By Catharin Shepard • Staff writer • The Hoke County Board of Commissioners plans to cut property taxes from 75 to 73 cents per $100 valuation as part of the county manager’s recommended budget.
County manager Letitia Edens presented a draft of the budget to the board members Monday night, sketching out in broad terms where taxpayer money will go in the 2022-23 fiscal year. The balanced budget isn’t approved yet, and has a long way to go before the board will vote on it. Commissioners will be meeting this week and next week to hear budget presentations from county department leaders, the school system, the sheriff’s office and various other county-funded agencies. During the budget process the commissioners will have the opportunity to tweak funding: adjusting, adding or removing items, as long as the budget remains balanced.
Although the board won’t formally vote to approve a budget ordinance for some time yet, four out of the five board members verbally acknowledged during the meeting this week that they support approving a budget that will lower taxes.
Commission Vice Chairman Tony Hunt said that he wanted to clear up any miscommunication about the county’s plans for the property tax rate, that may have been put out into the community.
“I want to make something clear, I hope someone will report this…I was told that there were some folks out at the debate or meet-and-greet that were broadcasting that the county was preparing to raise taxes. I am glad that the manager has put this budget out of what her intentions are, and certainly I know it is my intention of the tax rate actually going down,” he said. “Hopefully that will stop some of the miscommunication that people that are very uninformed about what’s going on in Hoke County, and if they just ask the right people, they could get the information that they need.”
Hunt pointed to the county’s growth, and the recent revaluation, which the vice chairman described as part of the reason Hoke is able to propose lowering taxes.
“All our citizens that have been here long enough, they know where we’ve been, they know where we’re at, and I’m glad that our manager has brought up another balanced budget, and with our [revaluation], that we’ve been able to lower our tax rate to give our citizens some relief,” Hunt said.

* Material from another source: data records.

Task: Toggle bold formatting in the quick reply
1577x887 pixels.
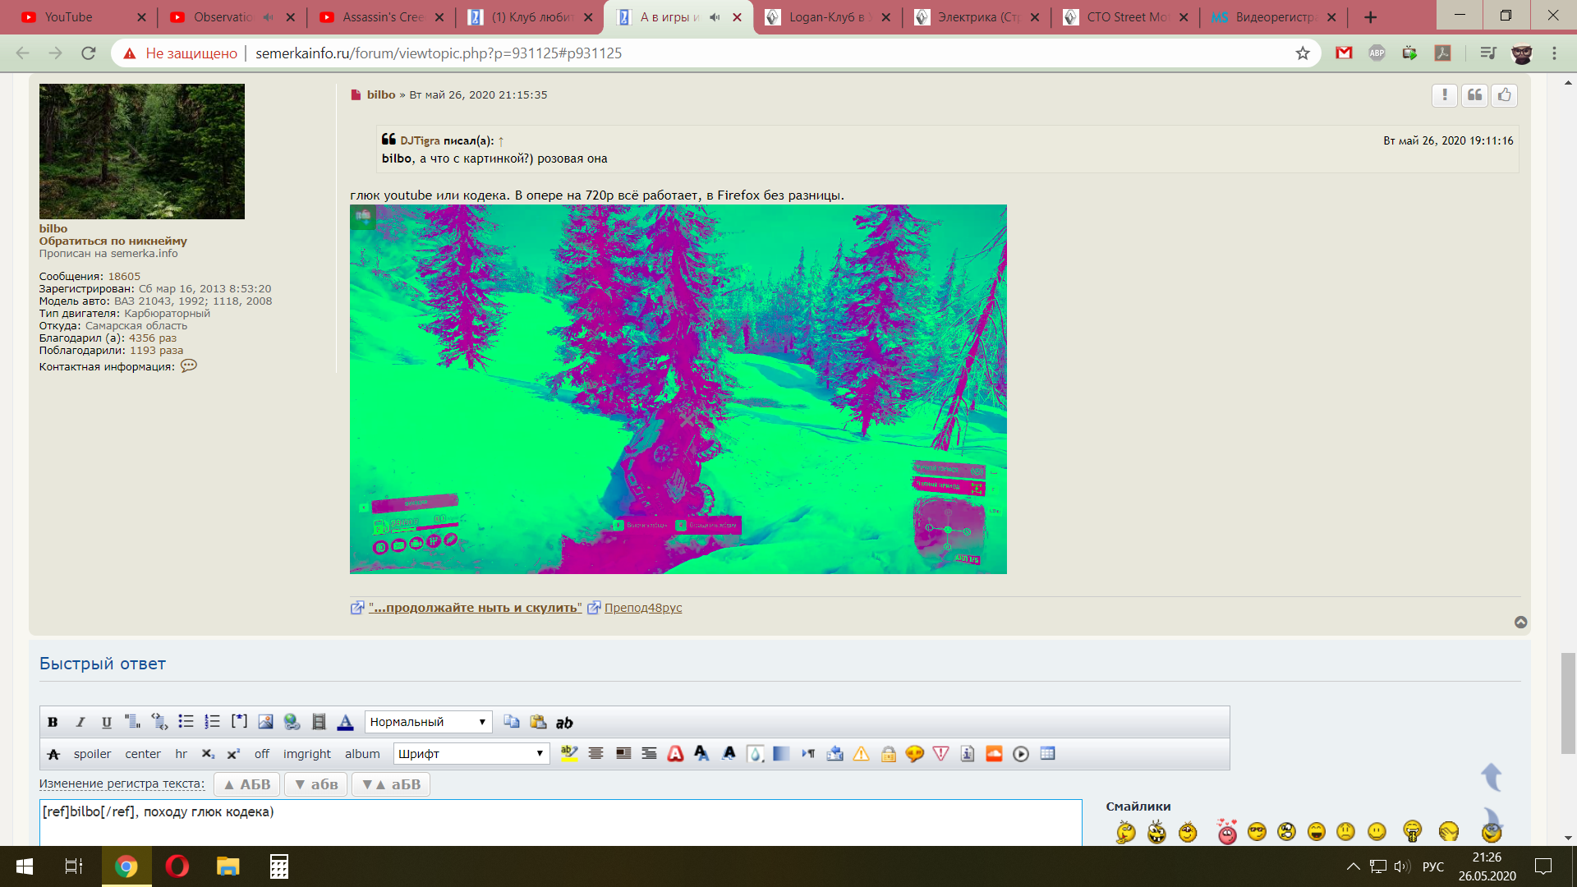Action: point(53,722)
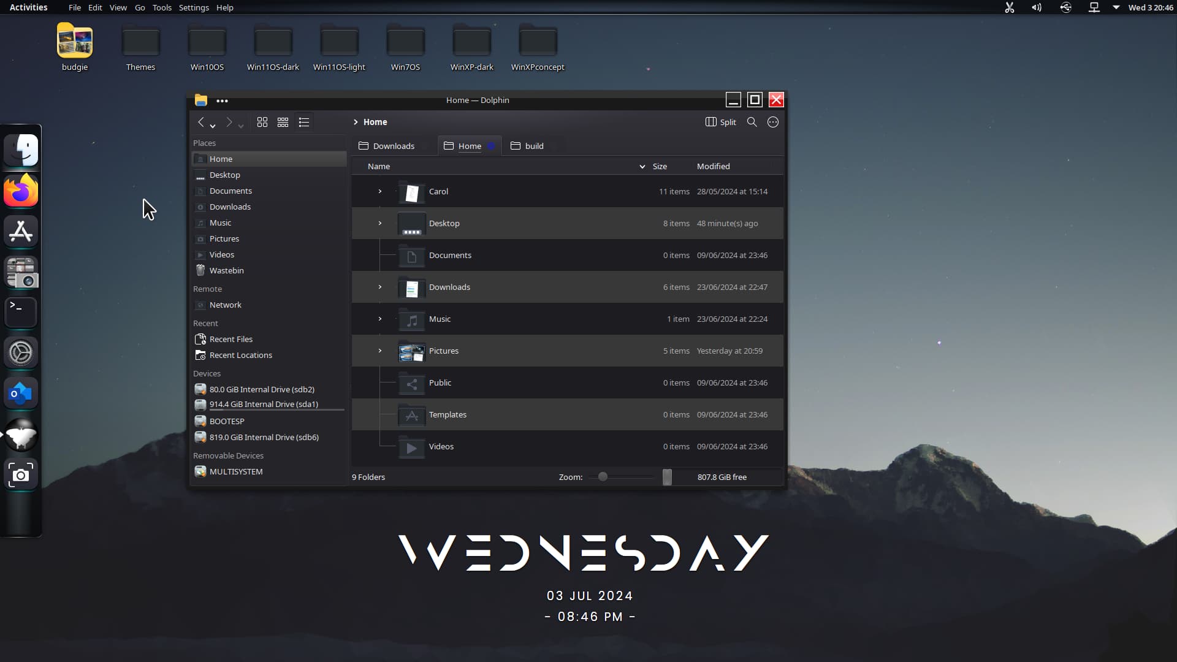Expand the Carol folder tree
This screenshot has height=662, width=1177.
point(380,191)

Commissioner Harry Southerland, Commissioner James Leach and Chairman Allen Thomas also voiced support for the tax rate cut.
“That’s real key because one of the concerns citizens always have is whether we’re going to raise or decrease taxes. I’m happy to go on record with Commissioner Hunt, I’m supporting that we reduce taxes,” Southerland said.
Leach commented on Edens and county staff’s work on the budget.
“I think she’s done a good job her and her staff, certainly I’d like to thank her and her staff for coming through on the budget and finding savings for Hoke County citizens,” he said. “As you present this budget to the board of commissioners tonight, it now belongs to us to go in and do what we it is that we have to do.”
Commission Chairman Allen Thomas also thanked the finance team and said cutting taxes was a big deal for the county.
“Like Mr. Leach said, now is our turn to take a look at it as we go through the deliberating process, having all these budget meetings with our departments,” Thomas said.
“Not only are we cutting the taxes, we’re also going to have enough revenue to fund the James Leach Aquatic Center, we’re going to have enough funding to pay for this school project, this high school project that we’ve already committed to with the school system. And we’re looking at other things that we’re going to do,” he continued. “We’re doing our best to make sure that we utilize the money that people provide us in the most professional way possible. This is a proud moment for us, to be in this position.”
Commissioner Lonnie Baldwin likewise thanked Edens for preparing the budget.
“I would like to extend an outstanding job to our county manager, she’s supportive at all times and we couldn’t ask for a better county manager,” he said.
Edens briefed commissioners on a few of the highlights of the proposed budget. The draft budget for the 2022-23 fiscal year came out to a total of just over $64.3 million. The first draft includes a five percent cost of living pay increase for county employees, Edens said.
For Hoke County Schools, local funding for current expenses is calculated at $625 per student with an estimated 9,500 students, for a total of about $5.9 million. The capital outlay would be about $1.2 million.
Although not noted in the capital outlay budget, the county has also committed to providing upwards of $28 million in matching funds to accompany about $40 million in needs-based school construction grants from the state. All together it would give Hoke County Schools around $78 million for the school system’s plan to expand the Hoke High campus. County leaders have not said what funding sources they will use for the $28 million local contribution.
In the Hoke County Enterprise Funds, which are intended to be self-sustaining through water and sewer bills and fees – public utilities will receive $8.3 million and solid waste will receive $4.5 million.